Cervecismo Ilustrado – Columnas Anteriores

23 de abril

Si hay algo que me gusta casi tanto como jugar a videojuegos es leerlos. No me refiero a leer las líneas de diálogo o el manual, sino intentar leer más allá, tratar de vislumbrar el texto que subyace al diseño de niveles, a la construcción de una historia y sus personajes, pero especialmente a su concepto mismo, el juego en estado embrionario, cuando no era más que una idea garabateada (o no) en cualquier soporte físico o digital, o simplemente en la mente del creativo. Posteriormente y en el caso de las grandes producciones de, pongamos, aventuras (“aventuras” como protogénero) ese concepto inicial se va nutriendo de un guion bien subrayado y perfilado por sus cuatro costados que dé soporte a una historia concreta y acompañe así al propio fenómeno de jugar, a las mecánicas. Las reglas del juego se van implementando acompañadas de instrucciones, explicaciones para entender estas mecánicas, y prótesis y ayudas de todo tipo para ejecutarlas. Hay que proporcionar todo un paquete de apoyos extra al jugador para que no se frustre, hay que explicarle en todo momento dónde está para que no se desoriente, para minimizar en la medida de lo posible las inconveniencias de un proceso de aprendizaje; hay que procurar que el jugador lo entienda todo lo más rápidamente posible.

Me gusta leer más allá de todo ese embalaje, y sí, también me gusta el embalaje y hasta el film alveolar, la perfecta muestra de ello es la cantidad de horas que dediqué a leer todo el códice en Mass Effect o los libros en Oblivion. Pero, ¿qué ocurre entonces si ejercitamos esa lectura deconstructiva? ¿Qué ocurre si despejamos el envoltorio, si desnudamos al videojuego hasta su mínima expresión de significado, si pudiéramos revertirlo a ese estado embrionario? Obtendríamos algo así como el juego intuitivo, el juego incomprensible, el juego al que hay que aprender a jugar y que permanece en un estado temático primario presto a interpretación y desarrollo. Y ocurre que esta descripción se acerca mucho a lo que ofrece la saga Souls de From Software. El juego árido, el juego desnudo, el mito original, el enigma dentro del enigma tras una puerta de niebla blanca, el relato vetusto apenas esbozado en ese libro dentro de Oblivion. Los Souls parecen retroceder hasta ese estadio embrionario de juego en el que es preciso aprender a jugar a partir de unas reglas totalmente nuevas y extrañas, y hacerlo además en un marco temático que asemeja al poso mítico y melancólico que subyace a las historias de fantasía profusamente escritas.

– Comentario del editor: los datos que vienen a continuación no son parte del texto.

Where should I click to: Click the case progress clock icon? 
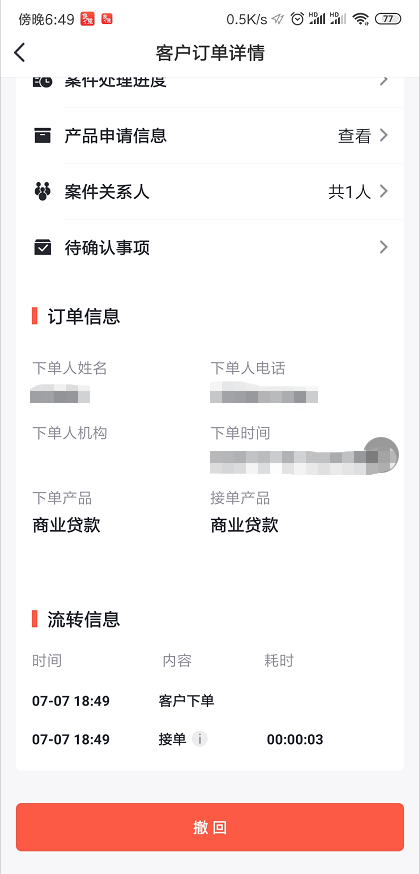42,82
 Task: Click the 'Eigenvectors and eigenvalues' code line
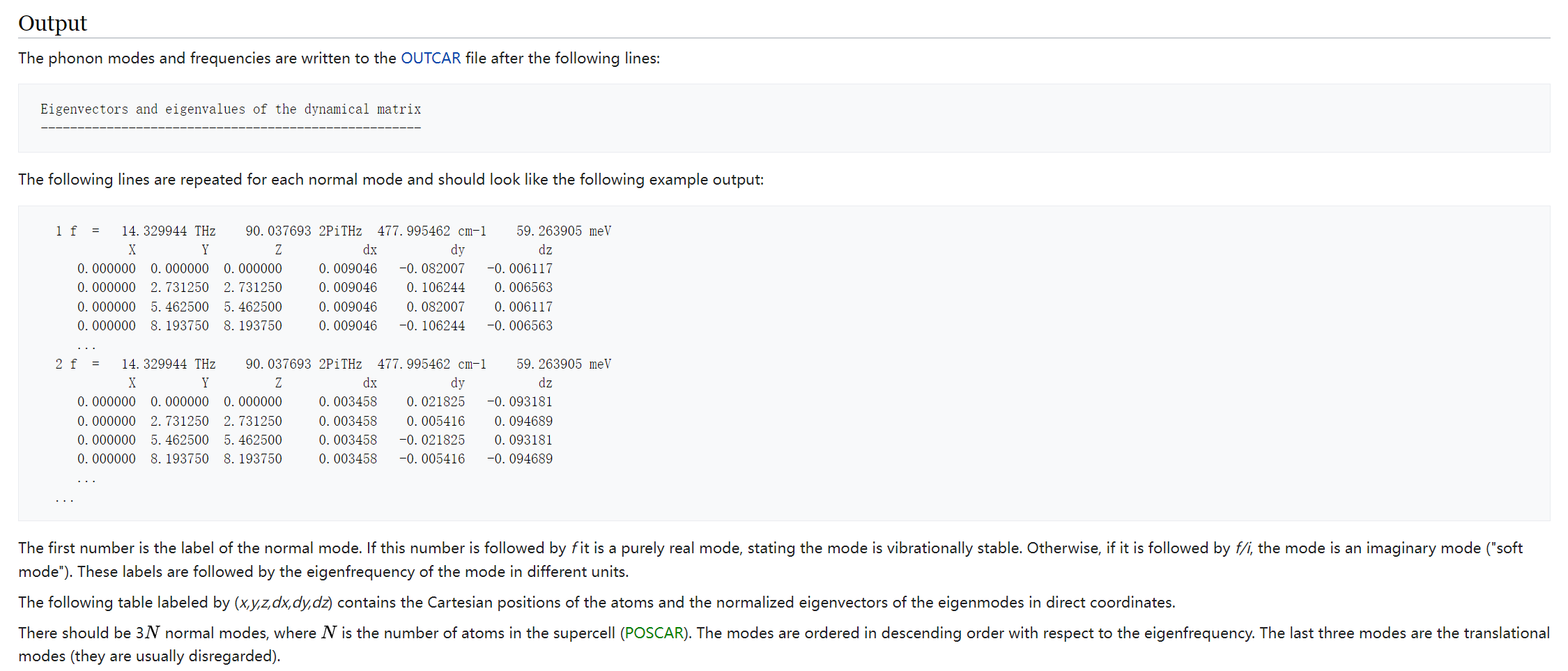[231, 109]
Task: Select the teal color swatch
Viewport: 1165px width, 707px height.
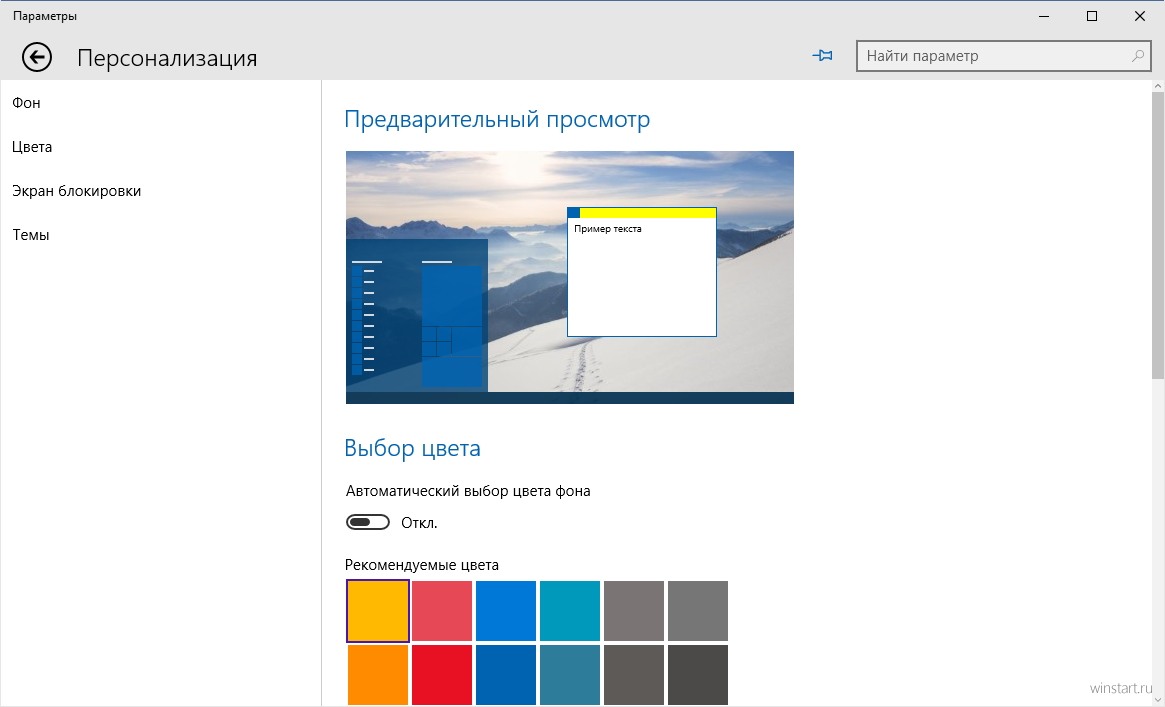Action: (x=570, y=611)
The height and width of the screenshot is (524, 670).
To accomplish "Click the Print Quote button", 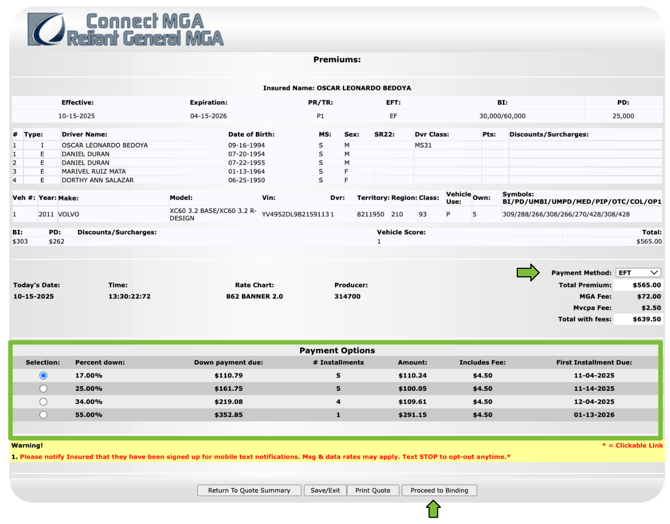I will click(x=373, y=490).
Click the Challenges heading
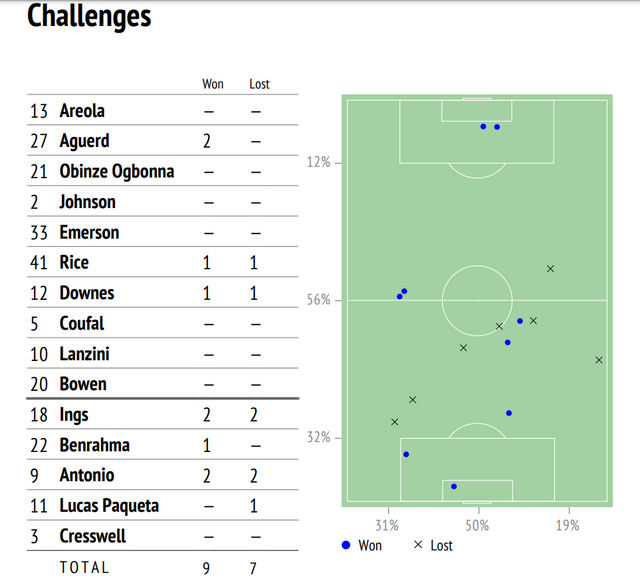The height and width of the screenshot is (579, 640). 89,17
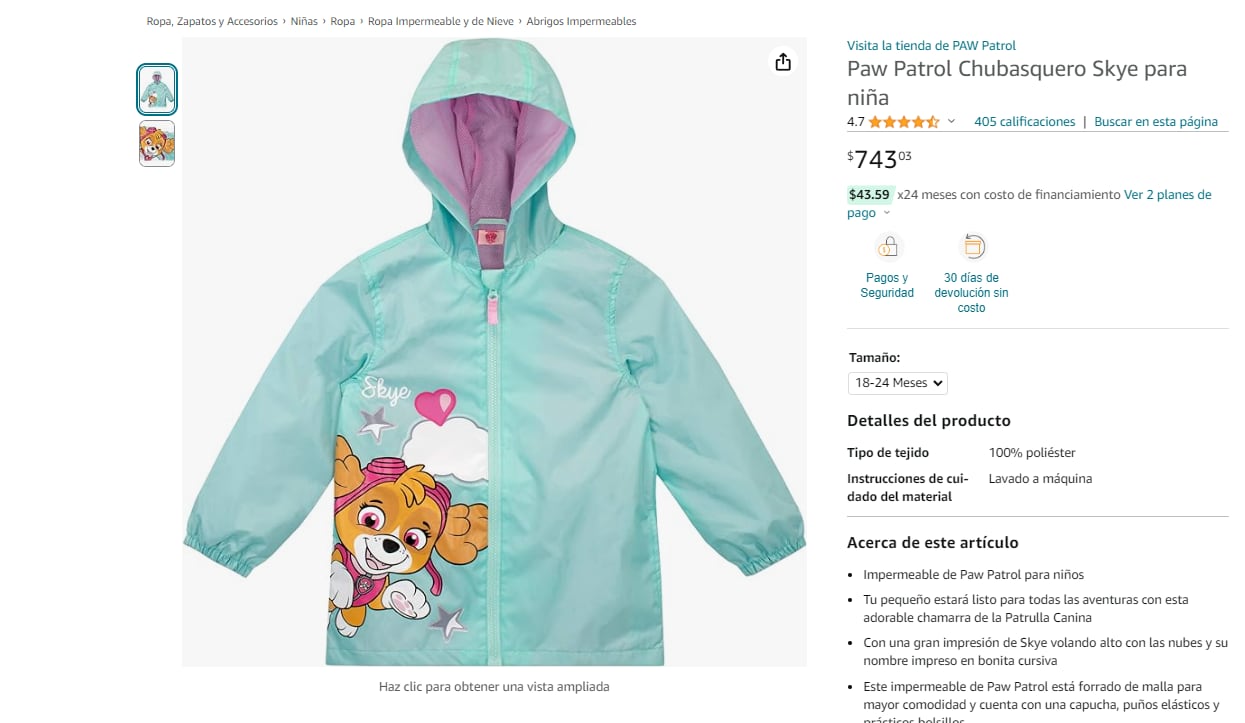
Task: Click the 4.7 rating number
Action: click(x=855, y=122)
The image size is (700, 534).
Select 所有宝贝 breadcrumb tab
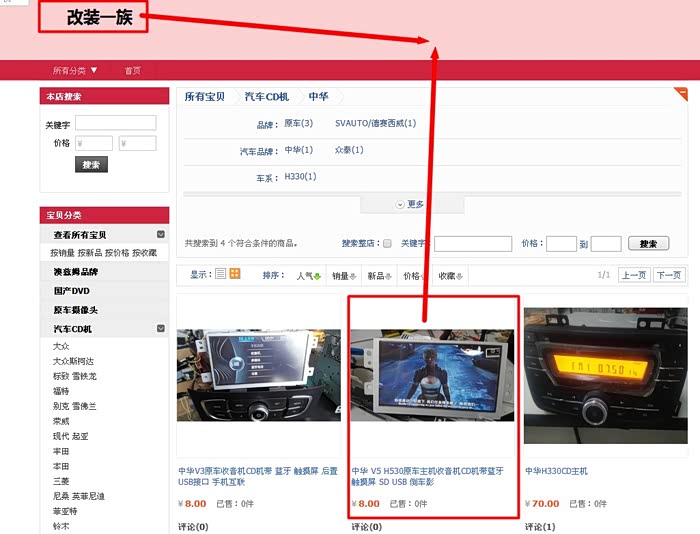click(205, 97)
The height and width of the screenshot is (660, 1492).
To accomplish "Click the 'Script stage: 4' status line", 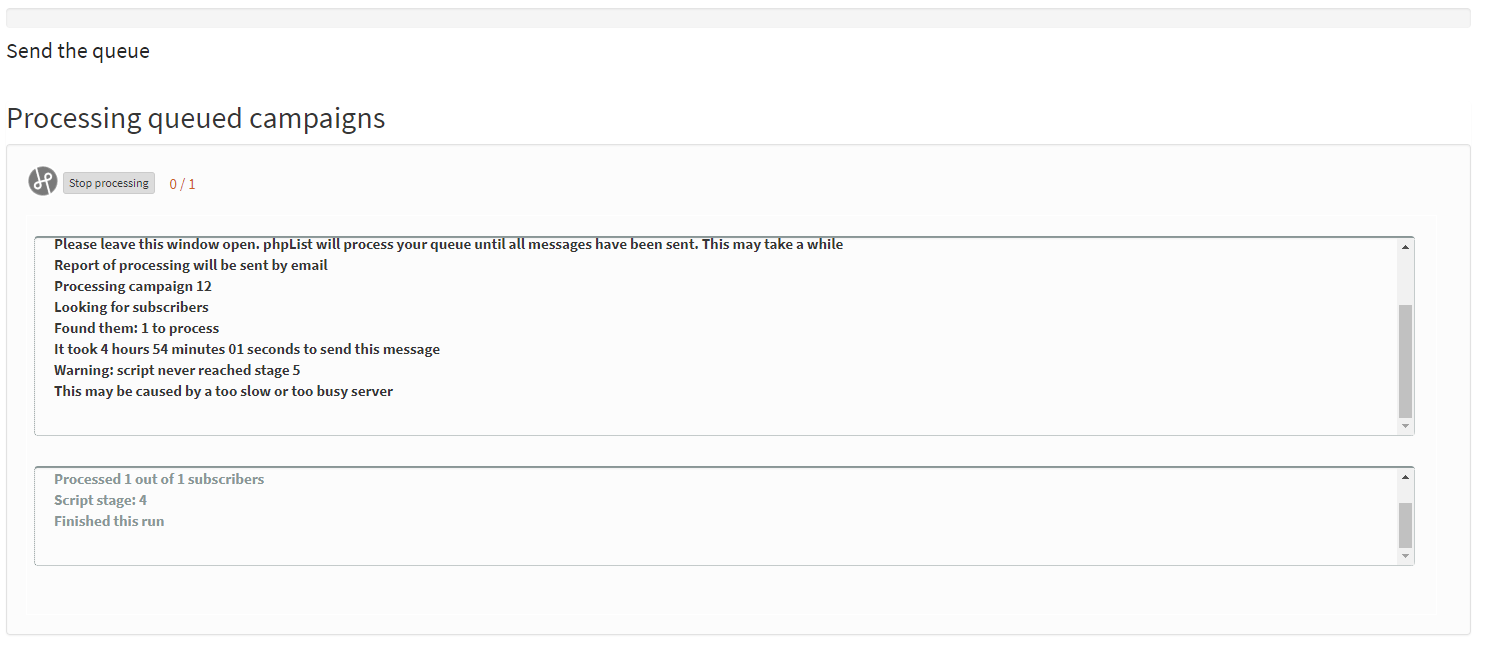I will click(100, 500).
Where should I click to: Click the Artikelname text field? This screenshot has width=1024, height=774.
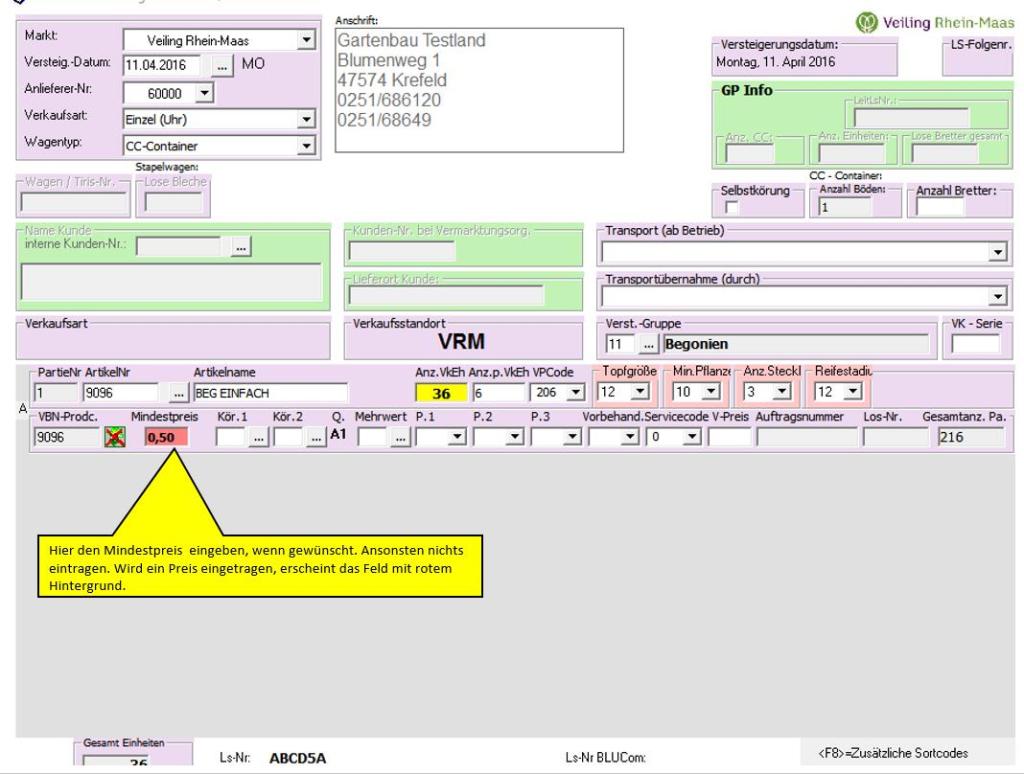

El verdadero sello de identidad, lo más genuino de la serie de juegos de From Software no es el grado de dificultad (está claro que no son un juegos sencillos, pero más que difíciles, más que situarlos en los extremos más elevados de una escala plana que represente, digamos de cero a cien, una dificultad unitaria extensible al grueso de los videojuegos del mercado, deberíamos ubicarlos fuera de dicha escala porque los Souls sencillamente se juegan de otra manera). No. La verdadera marca personal de la saga es su sentido del misterio, el cómo maneja el concepto de enigma. En ella jugamos con (y entre) fuerzas ancestrales cuya naturaleza no se nos explica porque no nos corresponde a nosotros entenderla, si acaso interpretarla más o menos libremente e interiorizar ese velo de misterio primigenio asumiendo la propia insignificancia, como si la nuestra fuera una intervención parcial en una teogonía del género fantástico que escapa a nuestro entendimiento. Las líneas del espacio tiempo son difusas en sus mundos, a veces se solapan y confluyen, otras veces divergen y recorren incluso caminos dentro de un cuadro pintado o los recuerdos de un gigante de piedra; un mundo que se articula en torno al poder y al sufrimiento, al horror y a la belleza, mediante un baile agónico en el que tales fuerzas no siempre son antagónicas.

Demon’s Souls y las dos entregas de Dark Souls nos han enseñado que la obviedad no es tan importante, que lo literal y lo evidente es poco sugestivo, y que, a veces, despejar el envoltorio es una idea mucho mejor que despejar la niebla blanca de un sendero.